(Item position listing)

[Begin]

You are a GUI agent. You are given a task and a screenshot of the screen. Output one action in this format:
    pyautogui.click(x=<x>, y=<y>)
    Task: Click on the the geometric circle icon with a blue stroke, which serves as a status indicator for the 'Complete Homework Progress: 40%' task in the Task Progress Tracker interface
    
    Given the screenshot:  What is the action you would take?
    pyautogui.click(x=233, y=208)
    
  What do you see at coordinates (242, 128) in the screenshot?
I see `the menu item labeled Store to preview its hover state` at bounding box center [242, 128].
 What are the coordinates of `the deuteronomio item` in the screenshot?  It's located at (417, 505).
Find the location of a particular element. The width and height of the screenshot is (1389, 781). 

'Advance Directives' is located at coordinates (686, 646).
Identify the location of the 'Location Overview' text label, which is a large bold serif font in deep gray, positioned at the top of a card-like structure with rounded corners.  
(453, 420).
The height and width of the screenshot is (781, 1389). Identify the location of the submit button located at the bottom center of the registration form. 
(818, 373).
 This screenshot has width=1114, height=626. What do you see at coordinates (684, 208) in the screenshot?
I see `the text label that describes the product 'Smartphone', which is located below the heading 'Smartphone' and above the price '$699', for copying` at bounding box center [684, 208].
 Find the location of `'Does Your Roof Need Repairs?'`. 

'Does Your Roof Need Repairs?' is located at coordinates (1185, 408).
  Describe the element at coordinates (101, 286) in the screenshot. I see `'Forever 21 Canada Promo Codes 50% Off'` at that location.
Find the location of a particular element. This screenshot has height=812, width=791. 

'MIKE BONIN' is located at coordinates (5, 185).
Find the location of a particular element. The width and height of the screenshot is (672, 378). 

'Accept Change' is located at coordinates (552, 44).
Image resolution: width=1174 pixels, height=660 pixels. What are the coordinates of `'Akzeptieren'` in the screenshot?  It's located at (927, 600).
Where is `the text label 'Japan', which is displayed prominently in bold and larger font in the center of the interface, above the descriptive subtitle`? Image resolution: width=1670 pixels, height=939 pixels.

[End]

_Written instruction_
Copy the listing word for word from its first line through the line containing "coordinates (686, 646).", including both of those lines.

_Written response_
You are a GUI agent. You are given a task and a screenshot of the screen. Output one action in this format:
    pyautogui.click(x=<x>, y=<y>)
    Task: Click on the the geometric circle icon with a blue stroke, which serves as a status indicator for the 'Complete Homework Progress: 40%' task in the Task Progress Tracker interface
    
    Given the screenshot:  What is the action you would take?
    pyautogui.click(x=233, y=208)
    
  What do you see at coordinates (242, 128) in the screenshot?
I see `the menu item labeled Store to preview its hover state` at bounding box center [242, 128].
 What are the coordinates of `the deuteronomio item` in the screenshot?  It's located at (417, 505).
Find the location of a particular element. The width and height of the screenshot is (1389, 781). 

'Advance Directives' is located at coordinates (686, 646).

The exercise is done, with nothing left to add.